▶ **Instructions for the task**
Duplicate the lines between the line containing "Given: Open the search magnifier in top bar" and the line containing "Toggle Marit Solheim", inclusive.

▶ **Dataset content**

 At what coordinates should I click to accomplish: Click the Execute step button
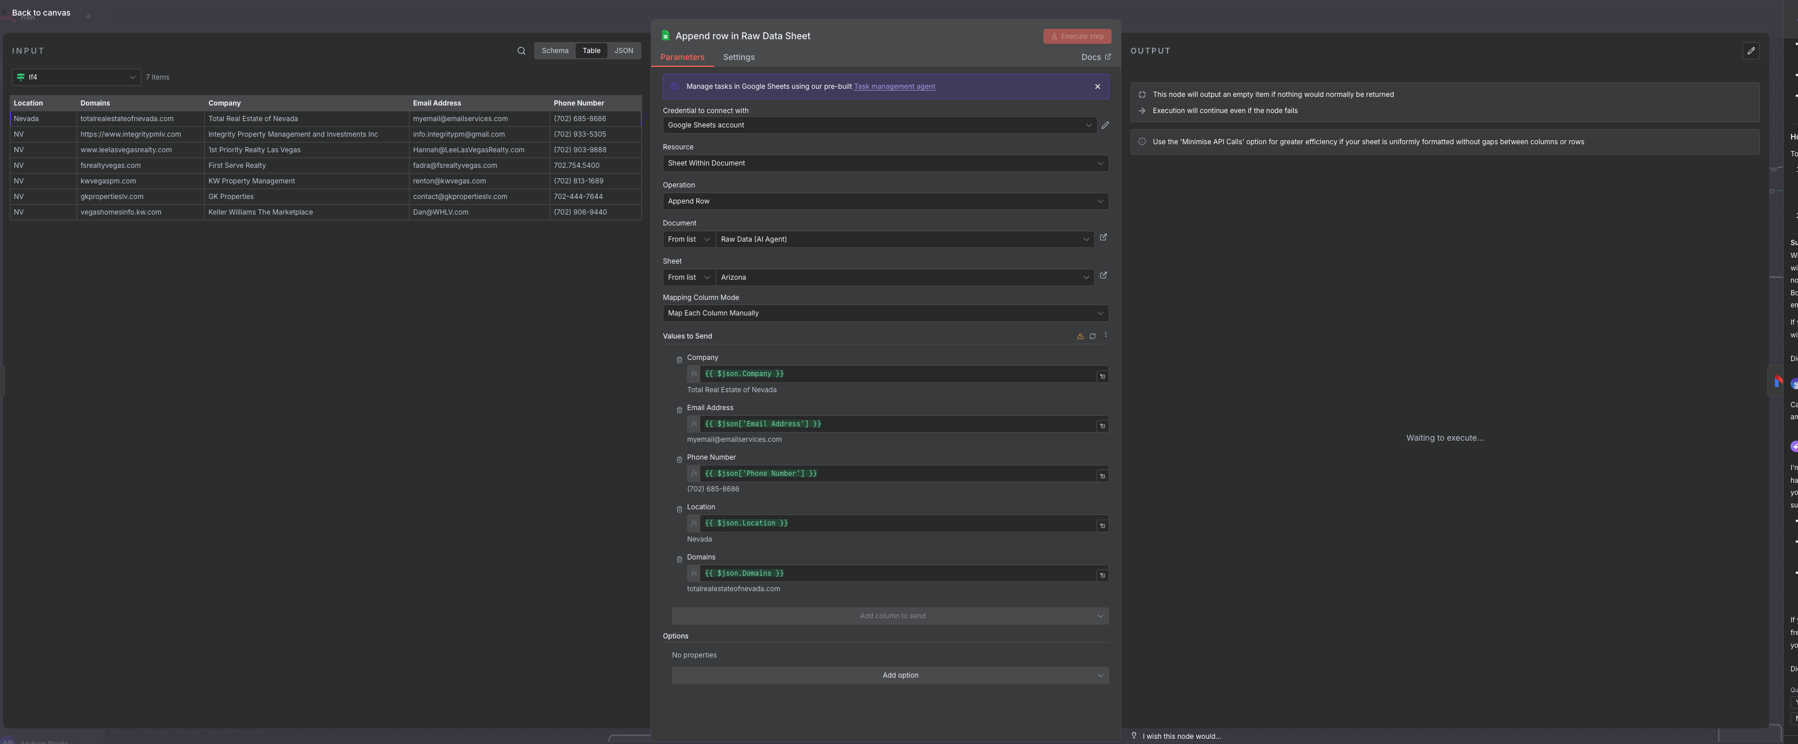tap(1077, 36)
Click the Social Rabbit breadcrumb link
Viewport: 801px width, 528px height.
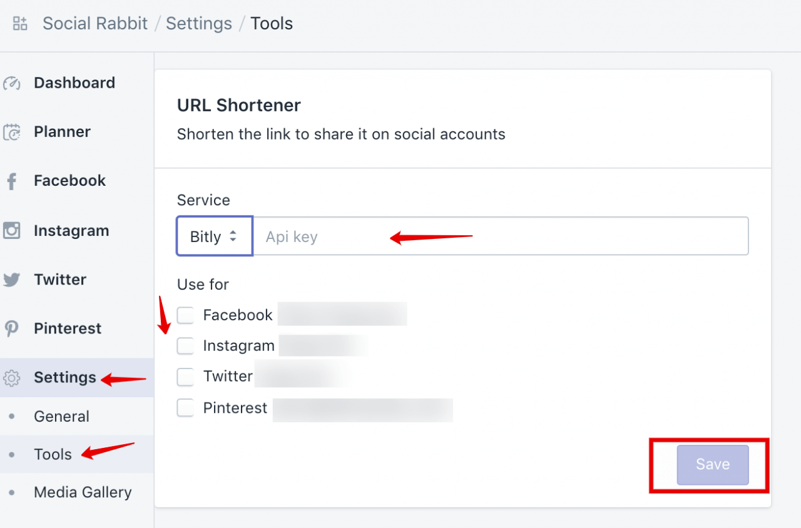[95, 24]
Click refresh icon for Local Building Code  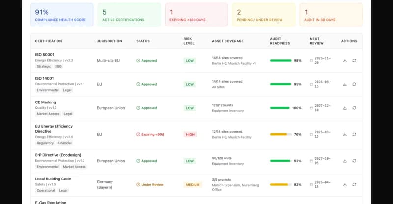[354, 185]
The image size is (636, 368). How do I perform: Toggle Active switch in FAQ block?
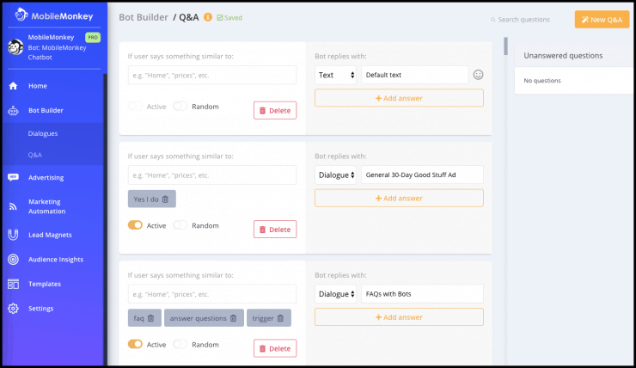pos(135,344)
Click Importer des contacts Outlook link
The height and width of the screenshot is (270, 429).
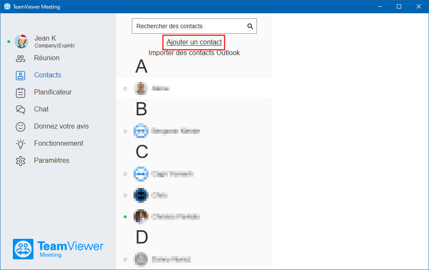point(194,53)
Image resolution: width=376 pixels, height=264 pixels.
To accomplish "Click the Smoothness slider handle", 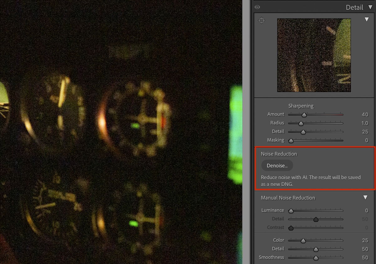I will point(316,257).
---
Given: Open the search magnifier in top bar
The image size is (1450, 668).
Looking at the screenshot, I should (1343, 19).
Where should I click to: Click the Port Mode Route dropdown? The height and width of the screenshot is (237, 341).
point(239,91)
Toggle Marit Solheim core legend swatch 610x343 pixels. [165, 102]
==
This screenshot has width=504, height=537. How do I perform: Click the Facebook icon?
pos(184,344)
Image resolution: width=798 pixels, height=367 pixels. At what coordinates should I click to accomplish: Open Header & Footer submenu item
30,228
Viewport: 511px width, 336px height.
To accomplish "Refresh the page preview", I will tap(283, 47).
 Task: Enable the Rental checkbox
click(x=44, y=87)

▶ **Task response**
Given: Open the search magnifier in top bar
The image size is (1450, 668).
Looking at the screenshot, I should (1343, 19).
Where should I click to: Click the Port Mode Route dropdown? The height and width of the screenshot is (237, 341).
point(239,91)
Toggle Marit Solheim core legend swatch 610x343 pixels. [165, 102]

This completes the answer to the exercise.